Tuttavia, non è il momento per i rimpianti: quel che è stato è stato, fine, e, per ricordarmelo sempre, due anni fa me lo sono pure tatuato – in inglese, perché in italiano suona peggio che male. Ho fatto la mia scelta, e farò l’impiegata. Amministrativa, non più commerciale estero: quello, è lavoro degli impiegati alla sede centrale dell’impresa, a Bologna, e purtroppo non userò i miei amati inglese e francese. Però potrò imparare cose nuove, e la ditta è solida, non c’è pericolo che vada a fondo – almeno per il momento: con la crisi economica che continua ad imperversare, non si sa mai, ma semmai quest’azienda dovesse fallire, significherebbe che il novantanove per cento delle altre ditte italiane avrebbe già fatto lo stesso.

E sinceramente, sono felice. Mi sento come quando ho iniziato a lavorare nella ditta precedente, nel lontano 1996: entusiasta, un po’ spaventata forse, ma decisamente, indiscutibilmente entusiasta. Disegnerò quando potrò, perché del disegno e della scrittura non posso fare a meno, ma la mia priorità, in questo momento, è diventare brava nella mia nuova occupazione, dimostrando di non essere stata assunta solo perché moglie del responsabile di produzione. Certo, lo so bene: questo è stato un punto a mio vantaggio. Ma dimostrerò che, dal momento che si tratta di una grande azienda, con notevoli possibilità di crescita per chi si da da fare, se anche fossi entrata come semplice operaia di linea, prima o poi sarei riuscita a farmi strada, come ha fatto Daniele. Insomma: ho fatto l’impiegata per tanti anni, qualcosa devo pur valere.

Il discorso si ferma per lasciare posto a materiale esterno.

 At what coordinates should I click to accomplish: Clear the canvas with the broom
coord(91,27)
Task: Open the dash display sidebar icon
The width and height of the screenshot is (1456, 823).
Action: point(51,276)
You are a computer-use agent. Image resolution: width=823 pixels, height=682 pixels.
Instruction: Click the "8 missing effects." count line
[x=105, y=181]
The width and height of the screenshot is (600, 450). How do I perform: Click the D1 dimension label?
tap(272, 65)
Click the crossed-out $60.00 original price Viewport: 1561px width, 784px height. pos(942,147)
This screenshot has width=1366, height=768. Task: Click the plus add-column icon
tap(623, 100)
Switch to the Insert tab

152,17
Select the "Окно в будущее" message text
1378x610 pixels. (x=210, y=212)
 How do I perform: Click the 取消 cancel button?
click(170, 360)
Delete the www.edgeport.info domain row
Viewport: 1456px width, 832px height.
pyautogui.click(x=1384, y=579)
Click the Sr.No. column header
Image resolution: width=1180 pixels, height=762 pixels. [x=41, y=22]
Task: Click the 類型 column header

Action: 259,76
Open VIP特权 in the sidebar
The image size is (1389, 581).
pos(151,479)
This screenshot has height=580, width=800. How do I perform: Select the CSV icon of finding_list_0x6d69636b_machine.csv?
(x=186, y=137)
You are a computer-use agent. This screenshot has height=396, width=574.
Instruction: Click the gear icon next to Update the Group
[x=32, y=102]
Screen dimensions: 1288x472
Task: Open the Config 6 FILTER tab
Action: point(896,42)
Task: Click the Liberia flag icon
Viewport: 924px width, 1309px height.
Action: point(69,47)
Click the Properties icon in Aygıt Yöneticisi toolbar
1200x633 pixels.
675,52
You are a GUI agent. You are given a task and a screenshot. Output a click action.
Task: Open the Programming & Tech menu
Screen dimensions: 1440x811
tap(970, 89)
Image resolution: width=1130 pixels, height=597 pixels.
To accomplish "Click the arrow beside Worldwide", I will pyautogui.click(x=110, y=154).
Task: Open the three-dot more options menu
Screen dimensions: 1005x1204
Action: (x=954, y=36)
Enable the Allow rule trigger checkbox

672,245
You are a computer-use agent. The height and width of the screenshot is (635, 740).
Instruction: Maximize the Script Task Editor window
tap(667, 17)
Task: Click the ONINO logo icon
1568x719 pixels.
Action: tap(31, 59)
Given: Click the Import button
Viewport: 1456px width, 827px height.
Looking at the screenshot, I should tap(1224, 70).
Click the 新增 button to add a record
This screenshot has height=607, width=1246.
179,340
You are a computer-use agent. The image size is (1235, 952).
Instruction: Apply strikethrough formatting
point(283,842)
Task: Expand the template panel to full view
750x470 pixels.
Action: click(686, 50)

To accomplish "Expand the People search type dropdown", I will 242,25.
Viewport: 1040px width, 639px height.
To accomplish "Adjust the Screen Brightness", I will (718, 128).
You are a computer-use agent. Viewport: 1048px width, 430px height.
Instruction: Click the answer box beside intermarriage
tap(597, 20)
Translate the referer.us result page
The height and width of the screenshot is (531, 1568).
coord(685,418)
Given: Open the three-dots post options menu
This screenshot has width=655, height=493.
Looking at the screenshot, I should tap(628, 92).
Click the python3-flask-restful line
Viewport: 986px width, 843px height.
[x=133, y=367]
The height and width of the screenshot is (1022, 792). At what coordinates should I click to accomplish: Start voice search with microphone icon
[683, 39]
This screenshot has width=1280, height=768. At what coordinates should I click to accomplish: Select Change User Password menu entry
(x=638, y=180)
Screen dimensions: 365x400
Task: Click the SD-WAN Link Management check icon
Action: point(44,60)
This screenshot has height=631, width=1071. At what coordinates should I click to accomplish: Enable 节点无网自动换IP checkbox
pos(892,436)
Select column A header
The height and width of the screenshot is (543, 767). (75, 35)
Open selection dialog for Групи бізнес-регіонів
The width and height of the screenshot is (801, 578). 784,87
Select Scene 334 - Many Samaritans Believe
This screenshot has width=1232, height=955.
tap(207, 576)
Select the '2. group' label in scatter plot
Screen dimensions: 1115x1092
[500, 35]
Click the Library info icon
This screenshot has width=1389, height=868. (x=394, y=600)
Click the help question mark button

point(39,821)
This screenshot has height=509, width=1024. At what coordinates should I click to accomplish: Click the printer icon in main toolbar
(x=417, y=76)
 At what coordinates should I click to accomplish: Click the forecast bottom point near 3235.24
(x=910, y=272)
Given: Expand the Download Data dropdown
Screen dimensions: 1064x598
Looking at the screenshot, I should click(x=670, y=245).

E per dirla tutta: quando la ditta in cui lavoravo prima andava bene, malgrado il mio lavoro non avesse niente a che fare con il disegno, ero felice. Certo, non vedevo l’ora di correre a casa per disegnare, ma quando tornavo a casa ero comunque soddisfatta di aver svolto con competenza il mio lavoro, e di essere riuscita a guadagnarmi pane, companatico e qualcosa in più anche quel giorno.

Anche questo dimostra come, mentalmente, non possa ancora diventare una fumettista professionista. Mi piace credere che le cose, belle e brutte, ti arrivino quando sei pronta a riceverle, anche se magari sul momento non ti sembra, soprattutto per quelle poco simpatiche. Non sono ancora pronta per diventare una disegnatrice professionista, io per prima lo so, per le ragioni che ho spiegato in precedenza. Tuttavia, sono una disegnatrice, disegnerò e scriverò ancora perché sento il bisogno di farlo, anche se non sono pagata, anche se nessuno mi legge, e questo post non è certo un addio: innanzitutto, perché ho ancora la storiella del concorso da postare: sette tavole in cui, come al solito, ho fatto del mio meglio. E chi ha voglia di lasciarle languire, scansionate e pulite e compresse, in una cartella del mio pc? Io, no di certo.